Д. К.: «Слепое пятно» (о котором ты говоришь в связи с представлениеми позднего Толстого о совести) – это что-то естественное для рефлексии вообще, в том числе и для этической рефлексии?

Г. Ч.: В какой степени рефлексия как таковая наделена слепым пятном – я оставлю в качестве открытого вопроса. Но вот суждение о собственном нраве, о собственном этосе, о собственном поведении, о собственных мотивах наверняка наделено таким слепым пятном.
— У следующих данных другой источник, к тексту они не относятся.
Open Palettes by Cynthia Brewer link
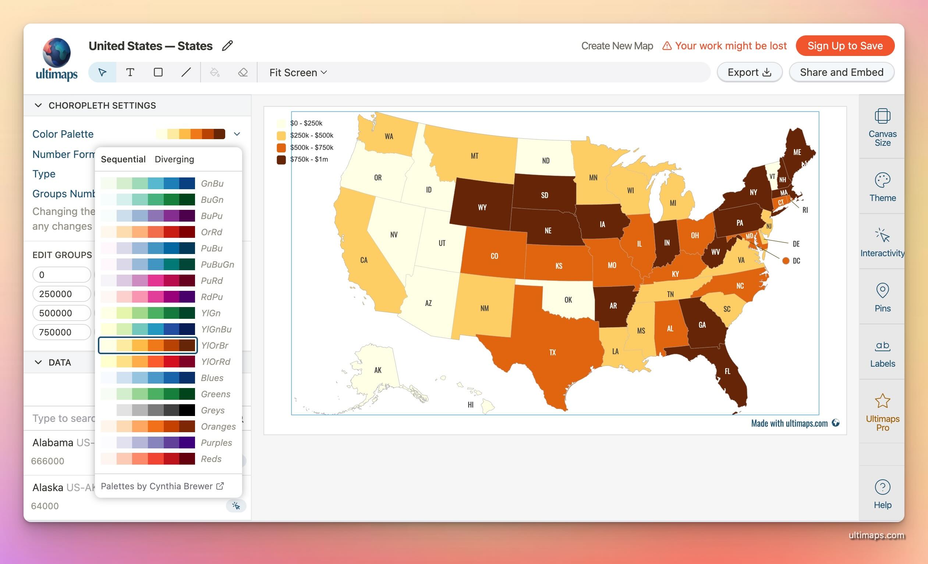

Подобия этического опыта, о которых я пишу, – своего рода свободно плавающие алгоритмы, клише, готовые встроиться в твой самотчет, или чувство вины, которое скручивает тебя на ровном месте, – вот что меня завораживает. А что в том, что я проживаю как этически нагруженный опыт, комбинаторно, алеаторно, производится символической системой, у которой «темно внутри»? В этом отношении я так и не покинул круг тем, которые меня волновали в книге о троллях (2021) и о самопонятности (2018). Что является во мне «встроенным мнением», в данном случае встроенным этическим мнением? За этическим опытом совсем не обязательно стоит очевидность, это вполне может быть мнение, докса, которая кричит о себе: «Я – очевидность!» Мнение, стоящее за тем, что ты считаешь подлинным этическим опытом, мнение, которое управляется символической структурой. Вот в чем основание моего (зависающего между феноменологией и структурализмом) интереса к комбинаторному, алеаторному истоку этического смысла.
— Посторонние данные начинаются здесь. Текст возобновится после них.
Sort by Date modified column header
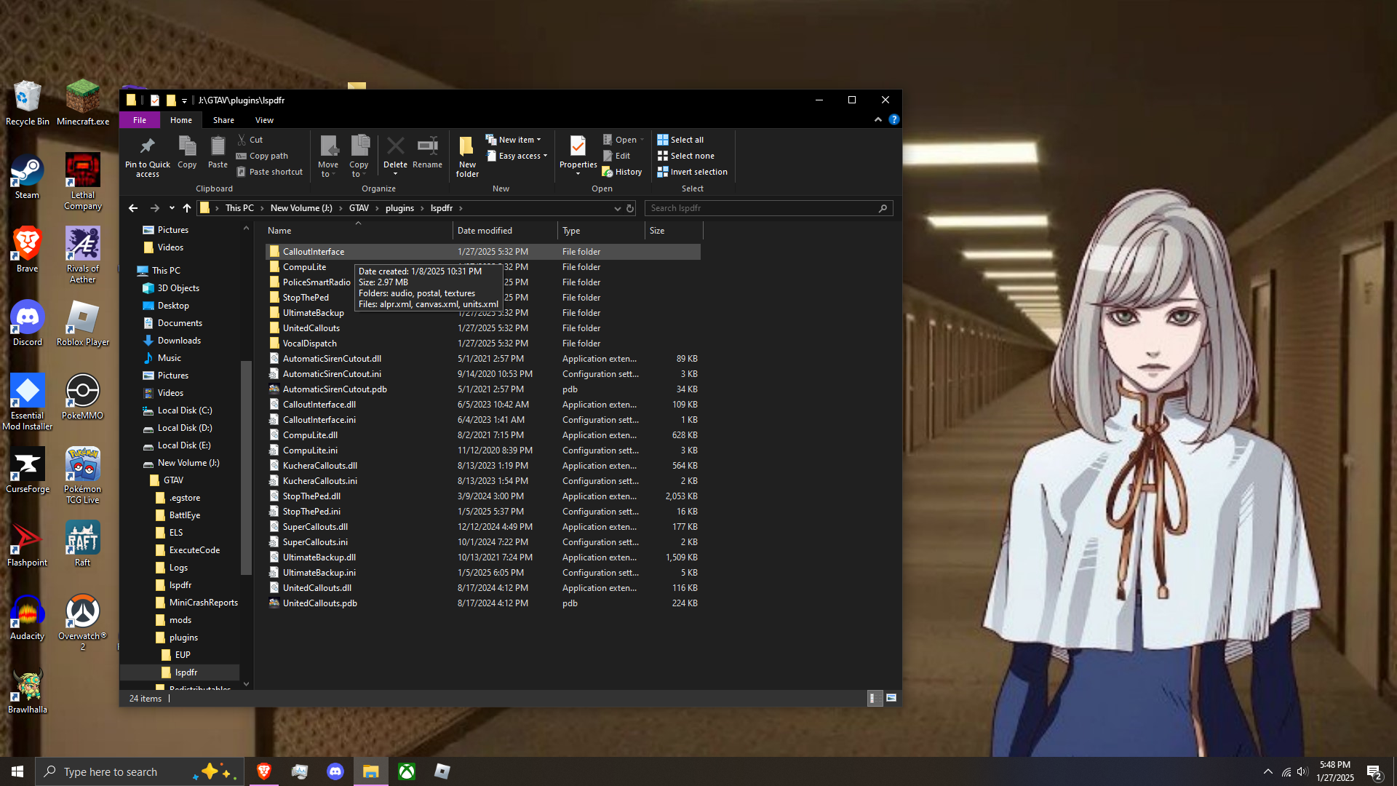Screen dimensions: 1397x786 485,231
Д. К.: Система человеческого, человеческой деятельности во многом бинарная (мы, похоже, являемся своеобразными автоматами природы). Говоря про подлинную/неподлинную совесть, ты имеешь в виду именно бинарную структуру? «Да, да, нет, нет, все остальное от лукавого; здесь мы поступаем по совести, здесь мы поступаем не по совести». Здесь черно-белая оптика, а градаций нет?

Г. Ч.: Если воспользоваться аналогией с черно-белым изображением, то, скорее, мы обнаруживаем себя в градациях неподлинной совести. Но посреди этого черно-белого фильма наш с вами режиссер массового кино иногда хочет показать, что он тоже знаком с историей кинематографа и хочет немного поэкспериментировать. И вот мы смотрим фильм (Better Call Saul s06e13), и, предположим, два персонажа курят сигарету (одну на двоих), огонек которой вдруг – желтый, посреди черно-белого, посреди градаций серого. В этом смысле я бы скорее говорил о градациях неподлинного, посреди которых может быть (не обязательно, если очень повезет) иногда возможен проблеск чего-то подлинного. Градиент серого с редкими разрывами.